===== Rows

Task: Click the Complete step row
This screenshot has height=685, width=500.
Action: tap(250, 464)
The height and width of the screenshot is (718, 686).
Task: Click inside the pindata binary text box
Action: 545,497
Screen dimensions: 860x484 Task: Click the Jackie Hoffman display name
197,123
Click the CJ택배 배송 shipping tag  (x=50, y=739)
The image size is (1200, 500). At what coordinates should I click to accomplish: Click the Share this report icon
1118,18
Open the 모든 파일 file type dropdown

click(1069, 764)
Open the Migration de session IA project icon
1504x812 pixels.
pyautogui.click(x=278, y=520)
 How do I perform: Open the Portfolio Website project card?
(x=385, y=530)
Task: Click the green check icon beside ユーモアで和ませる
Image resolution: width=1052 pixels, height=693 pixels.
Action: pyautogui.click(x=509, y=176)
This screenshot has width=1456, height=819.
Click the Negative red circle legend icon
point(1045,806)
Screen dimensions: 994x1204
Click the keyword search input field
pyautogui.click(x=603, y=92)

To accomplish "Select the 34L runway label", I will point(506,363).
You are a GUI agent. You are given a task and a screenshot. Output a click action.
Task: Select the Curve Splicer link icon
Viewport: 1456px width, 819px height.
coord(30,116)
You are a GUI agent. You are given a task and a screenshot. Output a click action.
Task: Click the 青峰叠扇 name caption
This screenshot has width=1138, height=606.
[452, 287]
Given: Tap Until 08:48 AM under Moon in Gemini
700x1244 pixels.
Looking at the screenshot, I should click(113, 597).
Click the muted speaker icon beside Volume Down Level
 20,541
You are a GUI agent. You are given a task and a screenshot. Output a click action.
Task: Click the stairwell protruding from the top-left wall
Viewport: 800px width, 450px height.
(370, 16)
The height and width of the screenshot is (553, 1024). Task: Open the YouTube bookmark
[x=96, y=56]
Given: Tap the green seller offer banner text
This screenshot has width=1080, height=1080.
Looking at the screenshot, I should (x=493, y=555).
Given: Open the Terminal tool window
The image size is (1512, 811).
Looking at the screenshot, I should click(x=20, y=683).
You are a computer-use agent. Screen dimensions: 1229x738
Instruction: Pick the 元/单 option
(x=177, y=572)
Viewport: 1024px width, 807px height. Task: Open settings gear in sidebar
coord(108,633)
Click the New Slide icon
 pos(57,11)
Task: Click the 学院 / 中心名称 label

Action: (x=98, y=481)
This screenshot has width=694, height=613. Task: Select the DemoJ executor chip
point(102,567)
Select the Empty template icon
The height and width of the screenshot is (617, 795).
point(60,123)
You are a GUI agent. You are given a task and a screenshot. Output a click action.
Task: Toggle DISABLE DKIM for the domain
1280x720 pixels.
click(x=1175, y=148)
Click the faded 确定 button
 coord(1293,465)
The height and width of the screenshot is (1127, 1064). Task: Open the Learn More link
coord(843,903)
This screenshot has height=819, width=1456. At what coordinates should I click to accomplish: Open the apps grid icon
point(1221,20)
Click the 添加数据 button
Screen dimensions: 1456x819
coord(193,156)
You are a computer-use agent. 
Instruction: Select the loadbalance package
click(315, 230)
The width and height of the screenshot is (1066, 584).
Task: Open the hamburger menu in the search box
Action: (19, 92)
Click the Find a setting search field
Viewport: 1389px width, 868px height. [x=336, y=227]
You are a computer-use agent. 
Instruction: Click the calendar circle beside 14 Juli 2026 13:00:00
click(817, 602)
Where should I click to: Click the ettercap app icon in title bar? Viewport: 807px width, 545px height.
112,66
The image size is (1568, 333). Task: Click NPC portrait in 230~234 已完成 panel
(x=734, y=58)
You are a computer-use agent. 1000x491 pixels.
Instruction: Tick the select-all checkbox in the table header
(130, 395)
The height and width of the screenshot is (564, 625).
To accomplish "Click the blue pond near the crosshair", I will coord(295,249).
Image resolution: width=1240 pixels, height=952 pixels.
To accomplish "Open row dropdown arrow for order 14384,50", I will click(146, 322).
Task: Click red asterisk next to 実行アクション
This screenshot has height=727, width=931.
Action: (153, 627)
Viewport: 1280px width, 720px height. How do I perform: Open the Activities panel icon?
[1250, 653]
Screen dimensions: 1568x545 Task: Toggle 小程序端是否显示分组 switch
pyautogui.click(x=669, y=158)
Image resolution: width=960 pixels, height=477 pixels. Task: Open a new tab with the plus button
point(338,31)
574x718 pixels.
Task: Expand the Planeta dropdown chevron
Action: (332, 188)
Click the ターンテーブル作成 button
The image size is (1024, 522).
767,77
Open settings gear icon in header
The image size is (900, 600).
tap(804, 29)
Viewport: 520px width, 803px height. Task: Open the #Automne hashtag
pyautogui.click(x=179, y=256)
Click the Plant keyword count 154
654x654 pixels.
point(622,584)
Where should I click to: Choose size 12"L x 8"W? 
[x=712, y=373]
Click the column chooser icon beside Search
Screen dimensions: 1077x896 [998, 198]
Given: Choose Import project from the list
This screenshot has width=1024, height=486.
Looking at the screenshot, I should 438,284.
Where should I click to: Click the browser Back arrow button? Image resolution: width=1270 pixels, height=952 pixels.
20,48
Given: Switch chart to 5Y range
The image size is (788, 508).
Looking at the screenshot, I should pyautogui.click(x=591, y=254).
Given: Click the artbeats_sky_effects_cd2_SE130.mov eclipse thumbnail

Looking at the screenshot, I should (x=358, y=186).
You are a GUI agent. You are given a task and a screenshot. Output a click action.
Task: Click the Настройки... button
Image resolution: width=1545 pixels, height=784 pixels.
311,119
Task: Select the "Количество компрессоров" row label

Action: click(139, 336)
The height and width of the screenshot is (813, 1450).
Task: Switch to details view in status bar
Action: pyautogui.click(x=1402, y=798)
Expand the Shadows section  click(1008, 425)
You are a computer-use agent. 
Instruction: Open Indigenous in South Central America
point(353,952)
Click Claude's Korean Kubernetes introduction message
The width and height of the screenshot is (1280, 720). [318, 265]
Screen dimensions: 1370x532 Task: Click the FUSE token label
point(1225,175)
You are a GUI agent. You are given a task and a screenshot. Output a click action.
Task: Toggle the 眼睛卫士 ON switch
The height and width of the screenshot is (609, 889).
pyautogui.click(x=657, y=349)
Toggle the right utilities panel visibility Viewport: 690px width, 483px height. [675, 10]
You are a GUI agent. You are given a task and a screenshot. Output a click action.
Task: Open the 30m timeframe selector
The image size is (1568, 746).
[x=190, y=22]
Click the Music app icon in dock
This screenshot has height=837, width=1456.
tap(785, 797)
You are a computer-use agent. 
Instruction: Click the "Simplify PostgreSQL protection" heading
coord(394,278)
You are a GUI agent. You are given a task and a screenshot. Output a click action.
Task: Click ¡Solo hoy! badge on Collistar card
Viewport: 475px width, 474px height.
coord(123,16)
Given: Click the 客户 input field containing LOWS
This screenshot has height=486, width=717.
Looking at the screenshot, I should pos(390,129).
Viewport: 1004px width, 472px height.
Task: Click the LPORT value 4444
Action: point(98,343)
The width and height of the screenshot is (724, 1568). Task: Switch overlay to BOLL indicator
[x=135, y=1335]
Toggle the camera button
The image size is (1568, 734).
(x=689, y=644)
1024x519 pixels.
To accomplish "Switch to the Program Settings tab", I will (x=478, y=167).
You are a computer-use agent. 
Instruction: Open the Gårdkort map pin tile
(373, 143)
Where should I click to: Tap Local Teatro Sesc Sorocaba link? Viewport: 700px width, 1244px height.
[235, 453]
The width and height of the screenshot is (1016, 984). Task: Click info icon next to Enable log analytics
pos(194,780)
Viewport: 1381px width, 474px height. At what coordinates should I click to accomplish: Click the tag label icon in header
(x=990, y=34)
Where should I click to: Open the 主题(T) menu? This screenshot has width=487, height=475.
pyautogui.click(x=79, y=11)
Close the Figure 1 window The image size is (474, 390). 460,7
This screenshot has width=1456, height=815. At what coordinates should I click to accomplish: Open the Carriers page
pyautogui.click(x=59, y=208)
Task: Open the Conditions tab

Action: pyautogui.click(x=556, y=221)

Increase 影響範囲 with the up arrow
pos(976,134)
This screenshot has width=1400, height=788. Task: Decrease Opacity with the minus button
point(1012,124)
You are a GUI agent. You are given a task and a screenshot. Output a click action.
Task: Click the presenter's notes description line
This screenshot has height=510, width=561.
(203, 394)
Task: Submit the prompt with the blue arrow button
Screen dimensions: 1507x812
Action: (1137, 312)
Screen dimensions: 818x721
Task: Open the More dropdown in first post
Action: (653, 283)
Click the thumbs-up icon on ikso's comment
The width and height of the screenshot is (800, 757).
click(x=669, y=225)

==========

- **Required task**
Copy out the rows above verbatim, from the line containing "Close the Figure" through the line containing "pos(976,134)", both ends included.

- **Result**
Close the Figure 1 window The image size is (474, 390). 460,7
This screenshot has width=1456, height=815. At what coordinates should I click to accomplish: Open the Carriers page
pyautogui.click(x=59, y=208)
Task: Open the Conditions tab

Action: pyautogui.click(x=556, y=221)

Increase 影響範囲 with the up arrow
pos(976,134)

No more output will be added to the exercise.